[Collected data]
● ● ● ● ●

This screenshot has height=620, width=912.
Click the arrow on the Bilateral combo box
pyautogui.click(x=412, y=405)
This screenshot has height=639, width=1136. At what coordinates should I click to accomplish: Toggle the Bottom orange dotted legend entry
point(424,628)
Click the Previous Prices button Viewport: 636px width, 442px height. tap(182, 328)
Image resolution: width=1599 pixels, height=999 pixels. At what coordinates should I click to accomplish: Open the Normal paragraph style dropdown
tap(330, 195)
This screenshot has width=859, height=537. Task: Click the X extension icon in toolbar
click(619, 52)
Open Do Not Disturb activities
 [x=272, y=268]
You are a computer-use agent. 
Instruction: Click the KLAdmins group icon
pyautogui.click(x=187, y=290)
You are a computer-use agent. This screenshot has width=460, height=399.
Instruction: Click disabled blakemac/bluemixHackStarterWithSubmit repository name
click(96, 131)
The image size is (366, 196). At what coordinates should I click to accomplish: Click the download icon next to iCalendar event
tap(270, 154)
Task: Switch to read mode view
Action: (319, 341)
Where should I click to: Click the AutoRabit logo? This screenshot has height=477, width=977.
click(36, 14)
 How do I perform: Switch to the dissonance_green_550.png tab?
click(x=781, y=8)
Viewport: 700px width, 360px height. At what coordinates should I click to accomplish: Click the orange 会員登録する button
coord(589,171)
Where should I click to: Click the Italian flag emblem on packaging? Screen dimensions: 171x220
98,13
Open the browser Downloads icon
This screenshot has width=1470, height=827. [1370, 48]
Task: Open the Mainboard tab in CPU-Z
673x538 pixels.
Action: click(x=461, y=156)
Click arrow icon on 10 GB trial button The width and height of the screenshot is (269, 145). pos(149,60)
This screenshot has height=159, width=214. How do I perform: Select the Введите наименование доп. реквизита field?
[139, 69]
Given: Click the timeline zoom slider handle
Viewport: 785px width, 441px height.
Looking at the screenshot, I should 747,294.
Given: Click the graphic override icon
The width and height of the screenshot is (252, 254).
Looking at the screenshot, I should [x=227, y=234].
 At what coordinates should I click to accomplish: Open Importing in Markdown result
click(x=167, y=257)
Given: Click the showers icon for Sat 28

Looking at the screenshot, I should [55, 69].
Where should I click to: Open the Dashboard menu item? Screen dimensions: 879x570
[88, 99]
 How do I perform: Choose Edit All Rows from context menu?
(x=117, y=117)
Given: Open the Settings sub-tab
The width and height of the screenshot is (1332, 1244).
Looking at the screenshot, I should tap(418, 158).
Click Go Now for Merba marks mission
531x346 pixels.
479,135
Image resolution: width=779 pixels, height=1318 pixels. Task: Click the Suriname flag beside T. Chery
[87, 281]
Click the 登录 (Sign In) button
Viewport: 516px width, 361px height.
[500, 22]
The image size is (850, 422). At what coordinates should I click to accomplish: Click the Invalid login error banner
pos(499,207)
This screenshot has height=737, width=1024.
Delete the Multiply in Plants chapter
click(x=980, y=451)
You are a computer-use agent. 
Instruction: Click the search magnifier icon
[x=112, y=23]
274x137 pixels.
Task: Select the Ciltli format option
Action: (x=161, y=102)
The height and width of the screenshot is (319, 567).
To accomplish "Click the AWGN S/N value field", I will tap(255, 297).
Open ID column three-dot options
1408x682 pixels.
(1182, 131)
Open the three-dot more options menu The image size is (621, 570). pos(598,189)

● ● ● ● ●

# EXERCISE REQUIREMENTS
From the first line of the material through the line containing "Click the Previous", rename "screenshot" to "capture" and reproduce only those lines, with nothing else changed.

# EXERCISE RESPONSE
This capture has height=620, width=912.
Click the arrow on the Bilateral combo box
pyautogui.click(x=412, y=405)
This capture has height=639, width=1136. At what coordinates should I click to accomplish: Toggle the Bottom orange dotted legend entry
point(424,628)
Click the Previous Prices button Viewport: 636px width, 442px height. tap(182, 328)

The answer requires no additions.